VLM-Augmented Degradation Modeling for Image Restoration Under Adverse Weather Conditions
Qianyi Shao, Yuanfan Zhang, Renxiang Xiao, Liang Hu
TL;DR
The paper tackles reliable image restoration under diverse adverse weather by introducing MVLR, a compact encoder–decoder framework augmented with a Visual-Language Model (VLM) that generates degradation priors and an Implicit Memory Bank (IMB) of degradation prototypes. The VLM-prior guides a transformer-based encoder through cross-attention, and the IMB retrieves relevant prototypes via cosine similarity to refine features, with a fusion mechanism that yields high-fidelity restoration. The approach outperforms single-branch and mixture-of-experts baselines on four severe-weather benchmarks in PSNR and SSIM, while maintaining efficiency suitable for real-time deployment. These results suggest MVLR's practical value for robust outdoor perception in autonomous systems and robotics.
Abstract
Reliable visual perception under adverse weather conditions, such as rain, haze, snow, or a mixture of them, is desirable yet challenging for autonomous driving and outdoor robots. In this paper, we propose a unified Memory-Enhanced Visual-Language Recovery (MVLR) model that restores images from different degradation levels under various weather conditions.
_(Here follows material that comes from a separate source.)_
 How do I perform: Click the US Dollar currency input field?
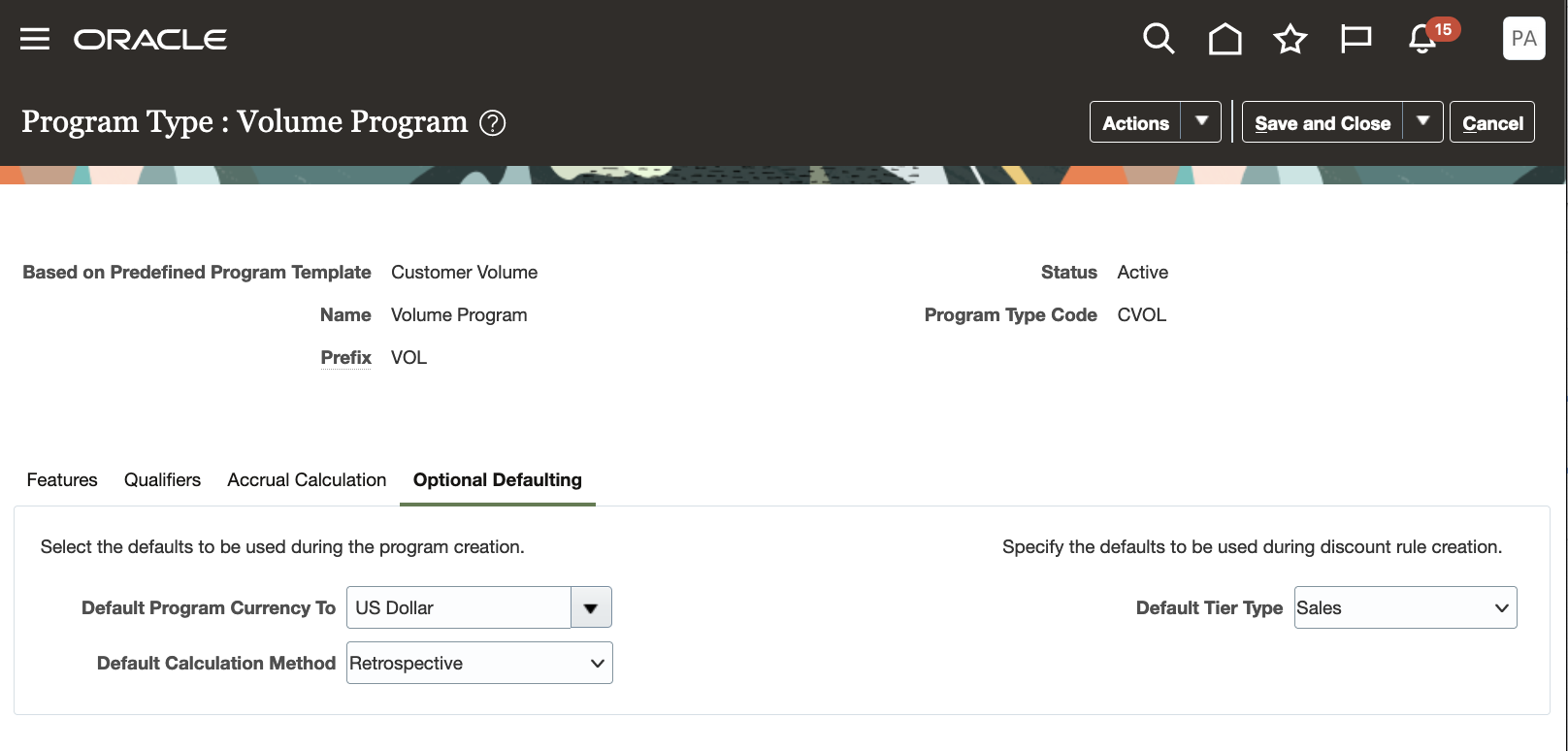point(459,608)
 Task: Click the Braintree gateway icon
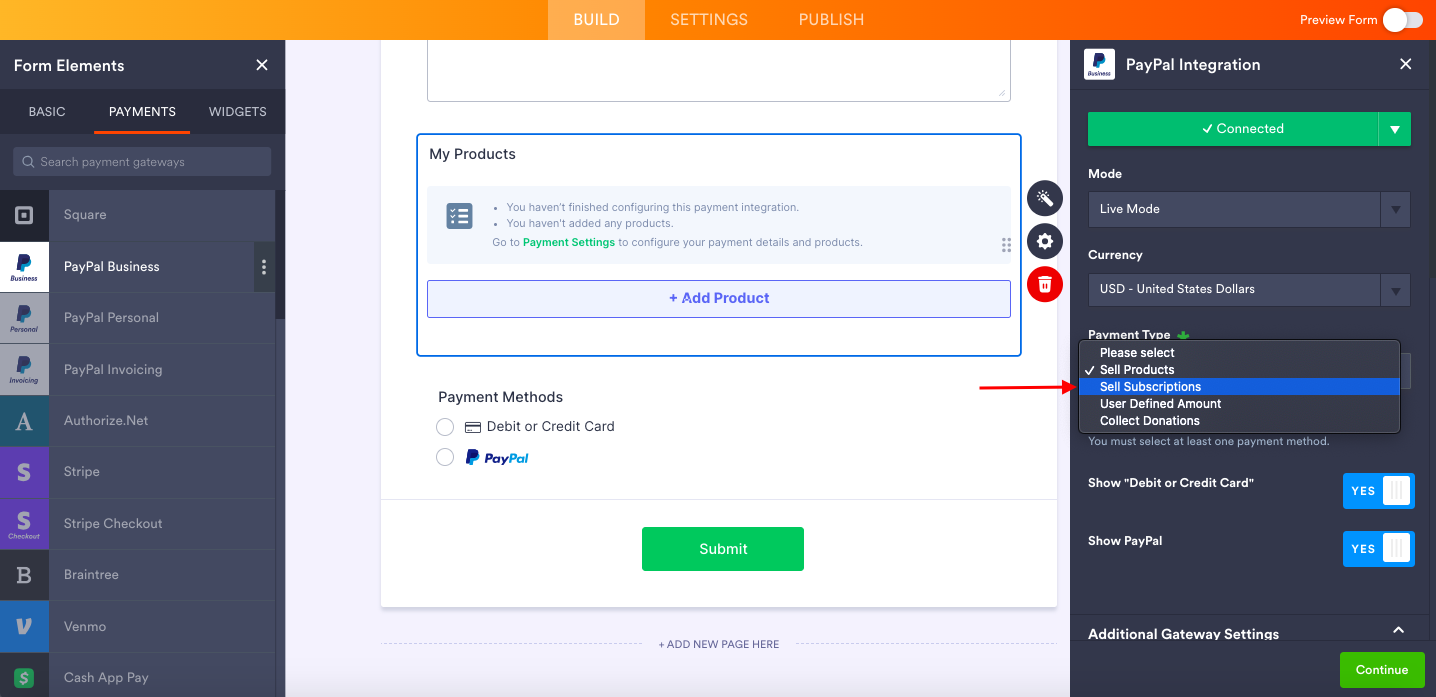[24, 575]
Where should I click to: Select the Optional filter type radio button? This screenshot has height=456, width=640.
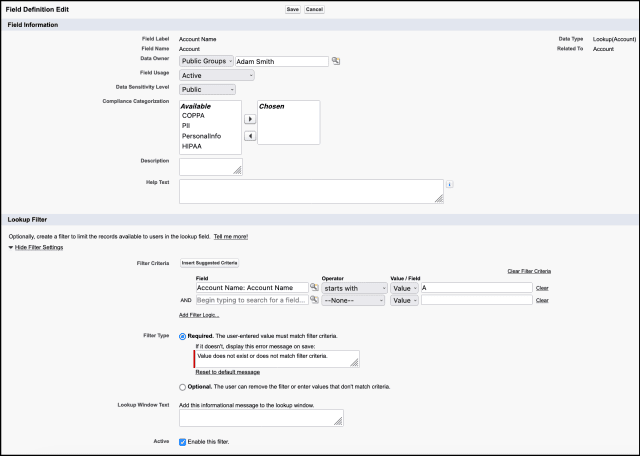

MVLR couples a lightweight encoder-decoder backbone with a Visual-Language Model (VLM) and an Implicit Memory Bank (IMB). The VLM performs chain-of-thought inference to encode weather degradation priors and the IMB stores continuous latent representations of degradation patterns. The VLM-generated priors query the IMB to retrieve fine-grained degradation prototypes. These prototypes are then adaptively fused with multi-scale visual features via dynamic cross-attention mechanisms, enhancing restoration accuracy while maintaining computational efficiency. Extensive experiments on four severe-weather benchmarks show that MVLR surpasses single-branch and Mixture-of-Experts baselines in terms of Peak Signal-to-Noise Ratio (PSNR) and Structural Similarity Index Measure (SSIM). These results indicate that MVLR offers a practical balance between model compactness and expressiveness for real-time deployment in diverse outdoor conditions.